COORDINADORA NACIONAL DE DERECHOS HUMANOS
RESPALDA “MARCHA POR LA PAZ Y LA NO VIOLENCIA” EN HUÁNUCO
 
La Coordinadora Nacional de Derechos Humanos se solidariza y respalda el acto firme y valeroso de las autoridades y ciudadanos huanuqueños contra todo acto de violencia y a favor de la paz y respeto a la vida, como principio fundamental de los derechos humanos, que se realizó hoy a las diez de la mañana en la ciudad de José Crespo y Castillo, en el departamento de Huánuco.
 
La movilización se realizó para condenar el ataque que una columna senderista perpetró contra una patrulla policial este martes último, dejando como saldo lamentable la muerte de ocho policías de la Comisaría de Aucayacu. “Hemos vivido 20 años de guerra interna y el pueblo no quiere más violencia en el Alto Huallaga”, dijo el alcalde Fortunato Contreras.
 
Dicha marcha es una rápida respuesta ciudadana y de las autoridades del distrito de José crespo y Castillo encabezados por el Alcalde Fortunato Contreras Bravo, el Director Ejecutivo de la Comisión de Derechos Humanos del Alto Huallaga – CODHAH, organismo miembro de la Coordinadora Nacional del Derechos Humanos, Lic.
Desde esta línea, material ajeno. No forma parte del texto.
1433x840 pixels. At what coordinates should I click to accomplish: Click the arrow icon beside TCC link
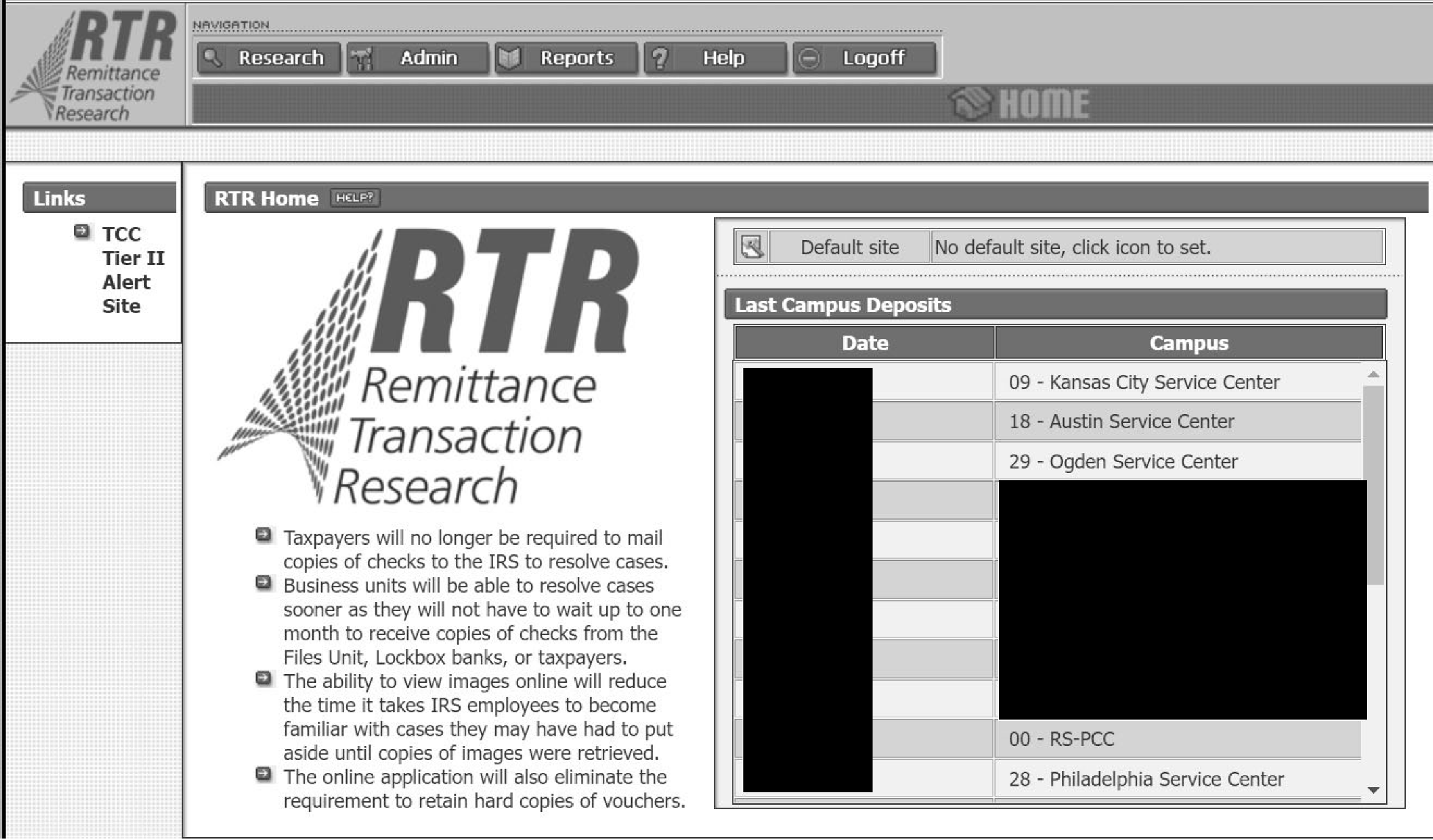click(82, 232)
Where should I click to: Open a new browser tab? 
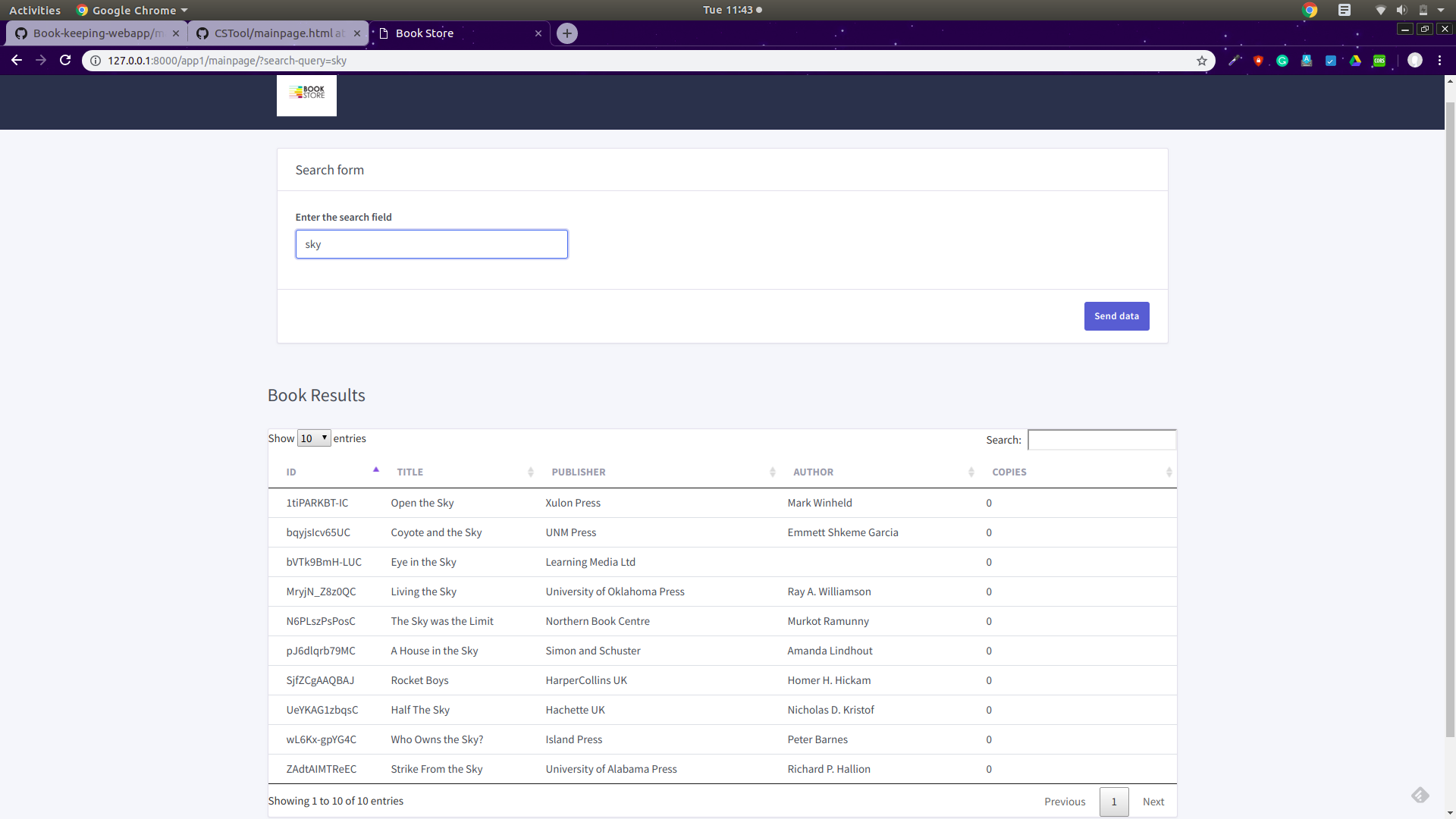coord(566,33)
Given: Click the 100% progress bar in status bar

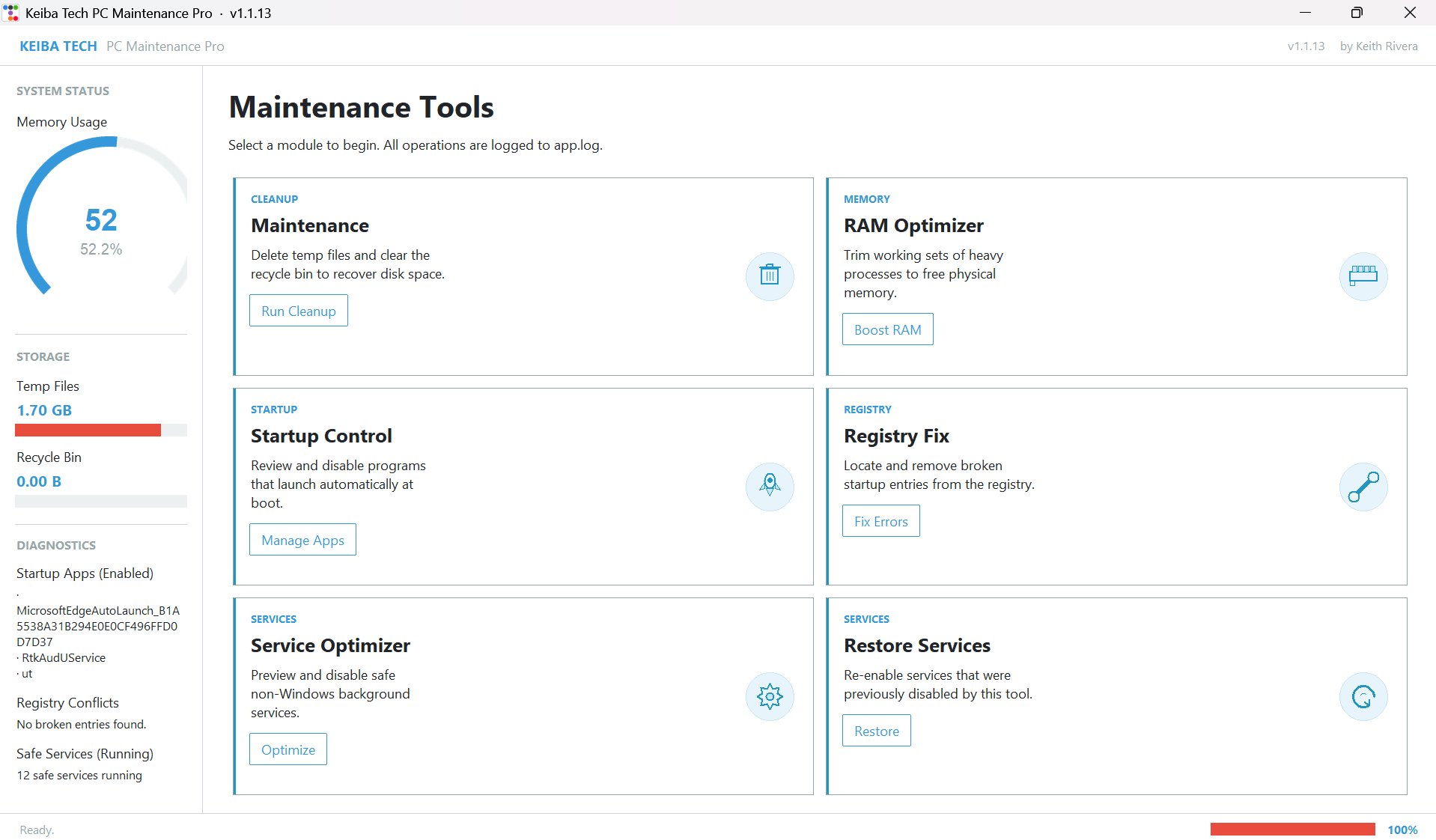Looking at the screenshot, I should point(1292,829).
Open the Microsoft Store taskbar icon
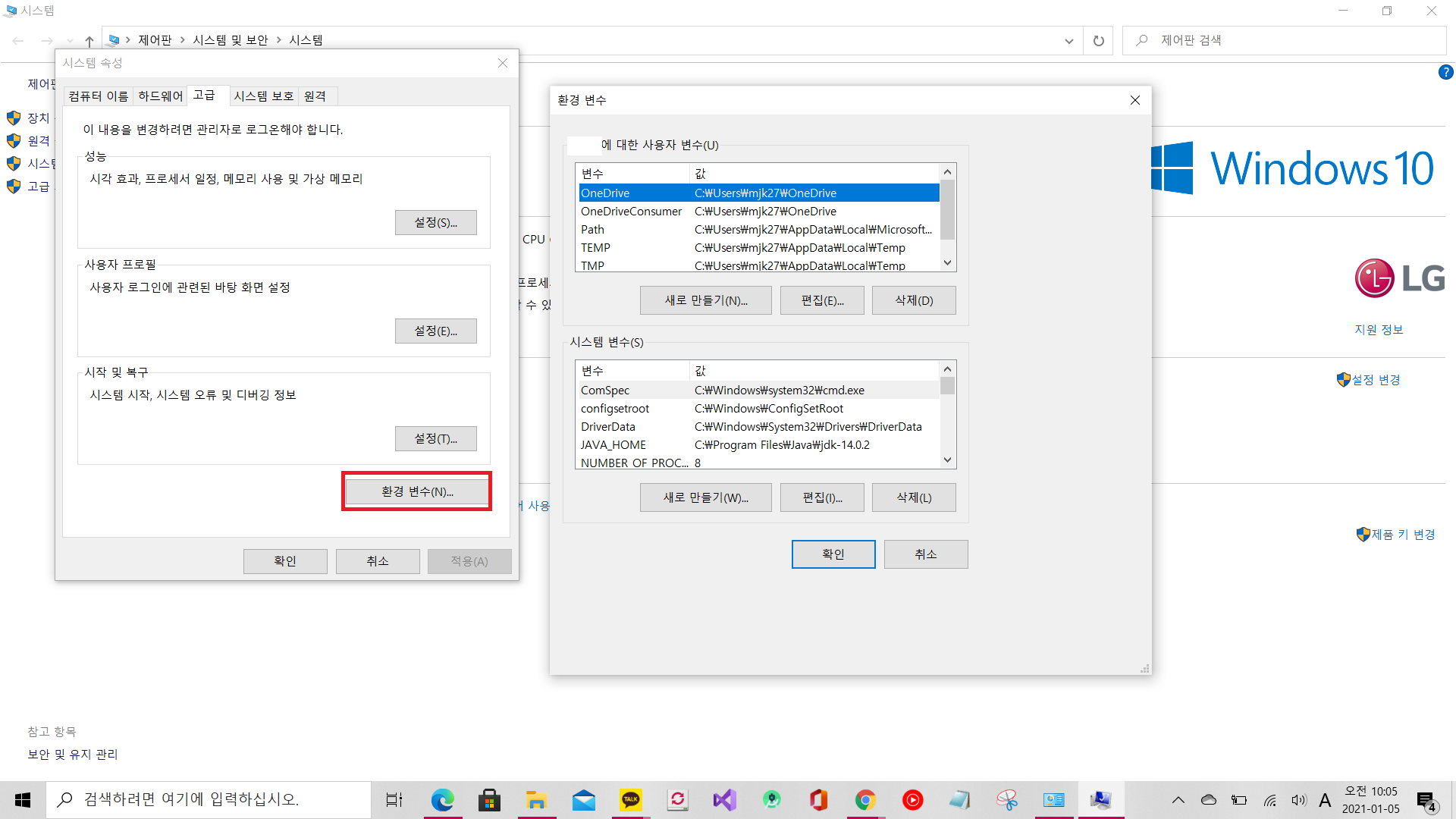 tap(489, 799)
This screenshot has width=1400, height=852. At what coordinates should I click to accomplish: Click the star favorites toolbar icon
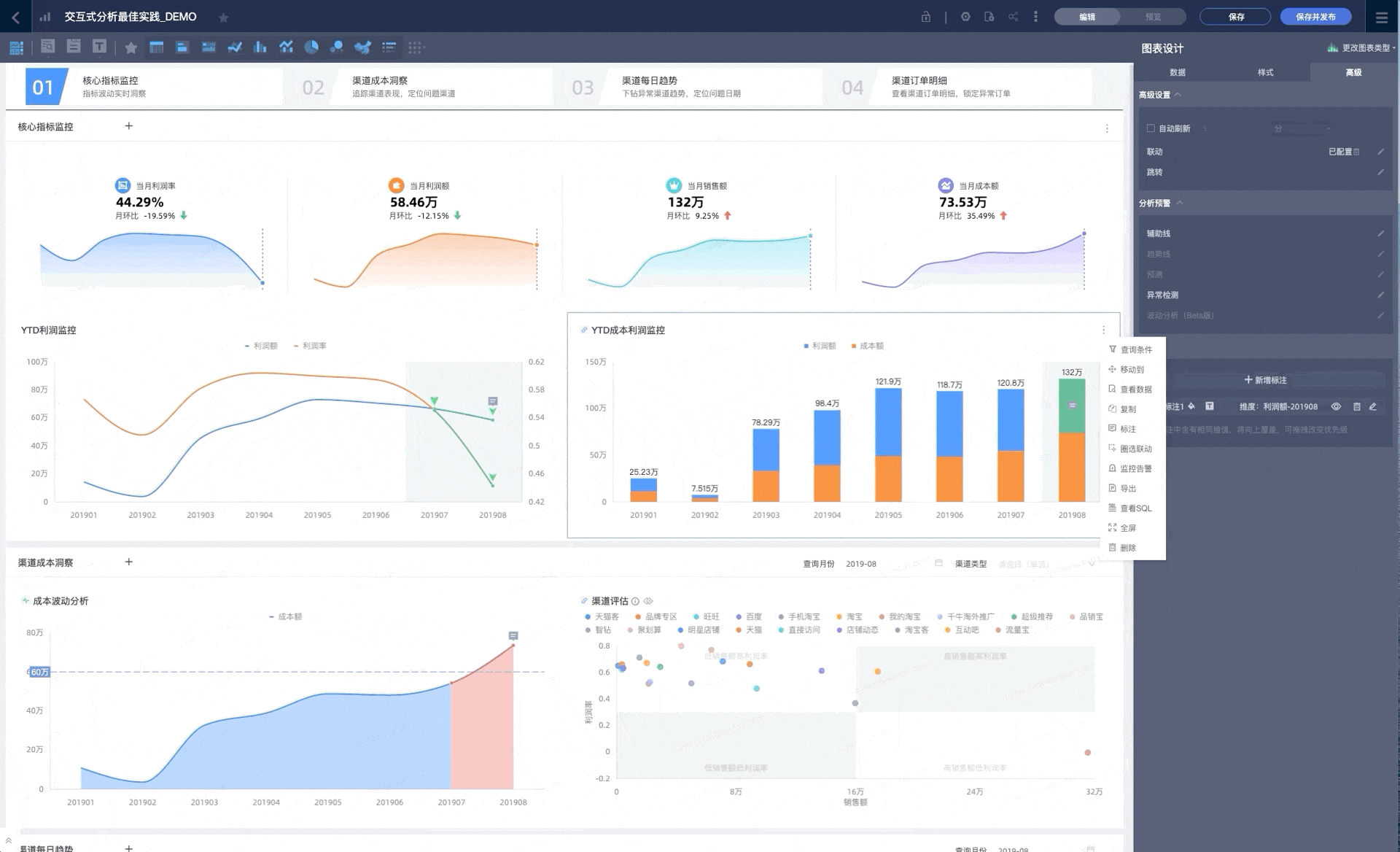click(x=131, y=47)
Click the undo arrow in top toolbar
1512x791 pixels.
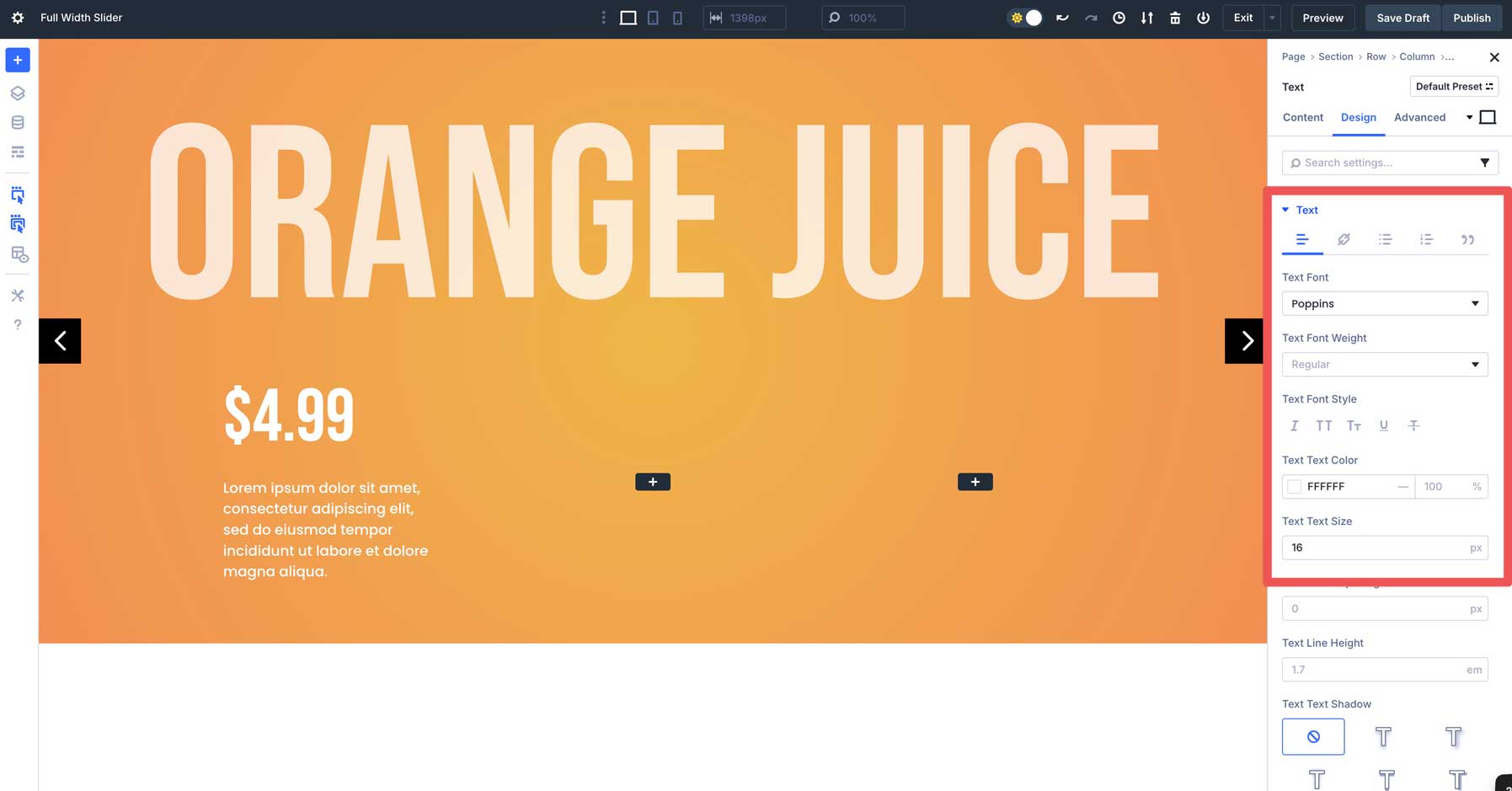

Segundo Jara;  el Fiscal Provincial Marino Evaristo Lorenzo y el Gobernador José Maíz Beraum y miembros de instituciones públicas y privadas, quienes se reunieron ayer miércoles en el salón de sesiones de la municipalidad distrital, para tomar acciones inmediatas de rechazo frente al atentado realizado.
 
Asimismo, frente a las declaratoria de estado de emergencia, manifestamos que si bien el estado tiene la obligación de tomar medidas conducentes al logro de la pacificación, esta decisión debe conllevar el firme compromiso de respetar escrupulosamente los derechos humanos de las poblaciones de las zonas objeto de la medida.
 
Le tomamos la palabra al Presidente de la República, respecto a la atención que brindará a las urgentes necesidades de estas poblaciones, donde aún subsisten huestes terroristas.
 
La CNDDHH mantiene una posición de condena a todo tipo de violencia que perjudique la paz y perjudique la vida e integridad de los peruanos. Por ello se aúna a este llamado de no dejarse amedrentar por estos hechos, que sólo traen consecuencias nefastas como las ya vividas en las décadas pasadas y que de ningún modo pueden volver a repetirse.